TwoCitiesCapital Posted September 12, 2017 Share Posted September 12, 2017 I purchased an additional 20% going into the announcement - definitely hoping for a sizeable dividend increase and/or significant buybacks in the next quarter or two. For whatever reason, $10 USD/share has been a signficant support/resistance for the last 5+ years (coincidence?). I don't know why the USD price would matter with the majority of the volume in CAD, but it seems to have held true through multiple years/exchange rates/etc. I think if we get an event that pushes us over the top of that range, we'll see a sustained rally based on the phenomenal development we've seen in their assets/investments/royalties. Maybe or dividend hike or repurchases will get us there. Link to comment Share on other sites More sharing options...

## Task requirements
Decide whether each statement agrees with the forum post, answering yes or no and quoting the deciding words: 1. The writer bought an extra 20% before the announcement. 2. Most of the trading volume is in USD. 3. The $10 USD level has mattered for about two years. Rely only on the forum post above.

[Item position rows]
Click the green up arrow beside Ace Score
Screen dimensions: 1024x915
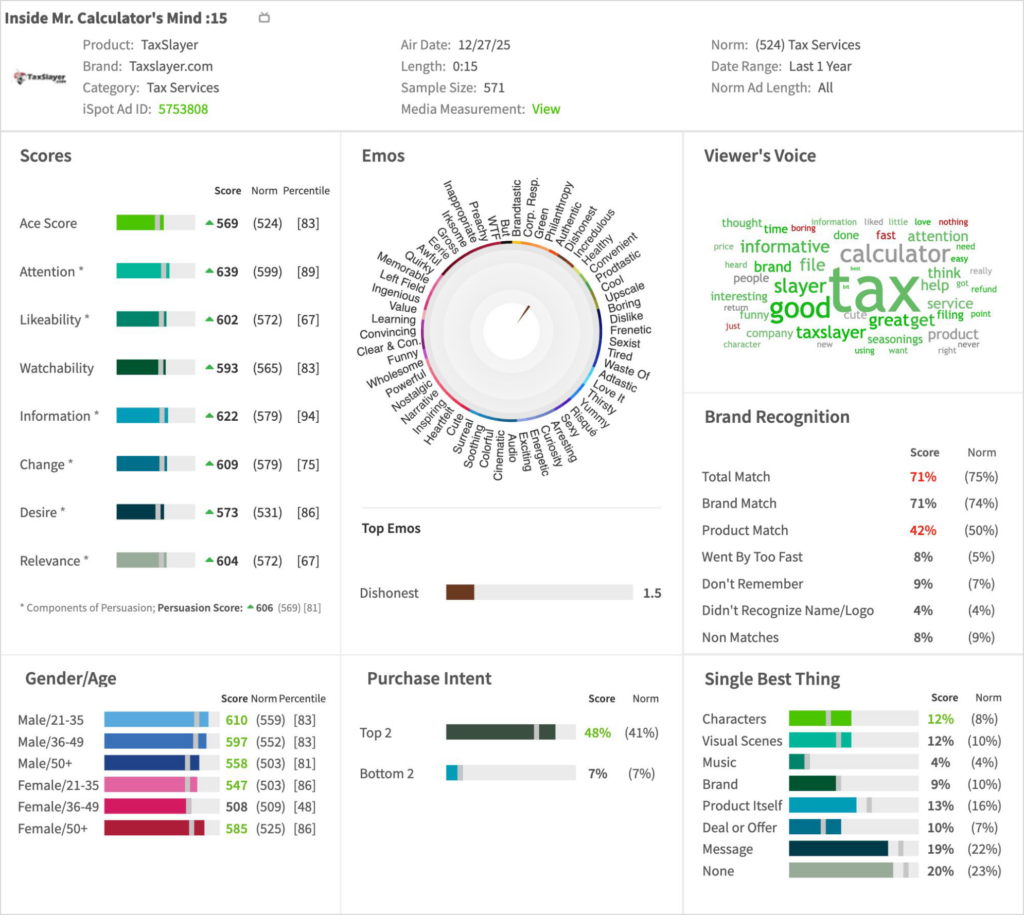pos(209,224)
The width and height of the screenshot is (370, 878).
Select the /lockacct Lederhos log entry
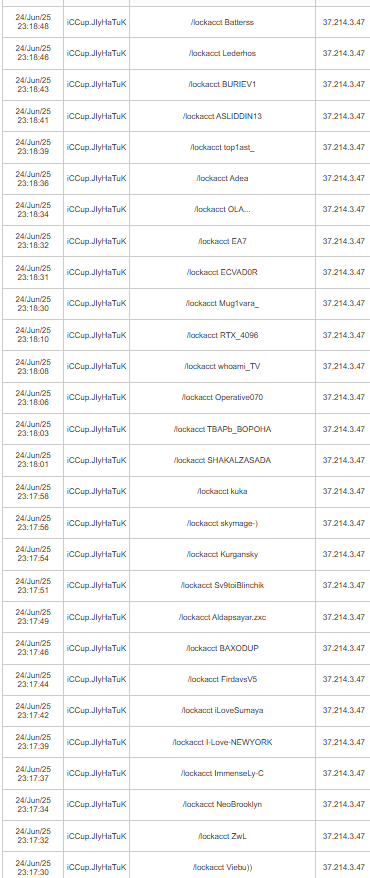222,53
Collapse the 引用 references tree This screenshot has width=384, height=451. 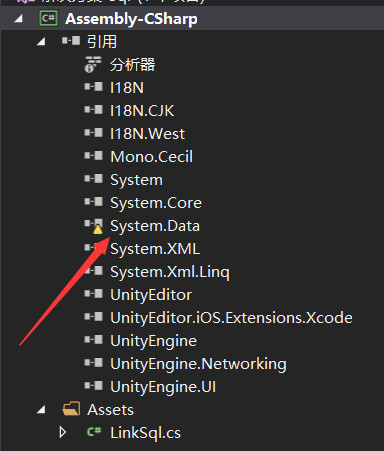pyautogui.click(x=41, y=42)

## Task solution
1. Yes: "I purchased an additional 20% going into the announcement"
2. No: "with the majority of the volume in CAD"
3. No: "for the last 5+ years"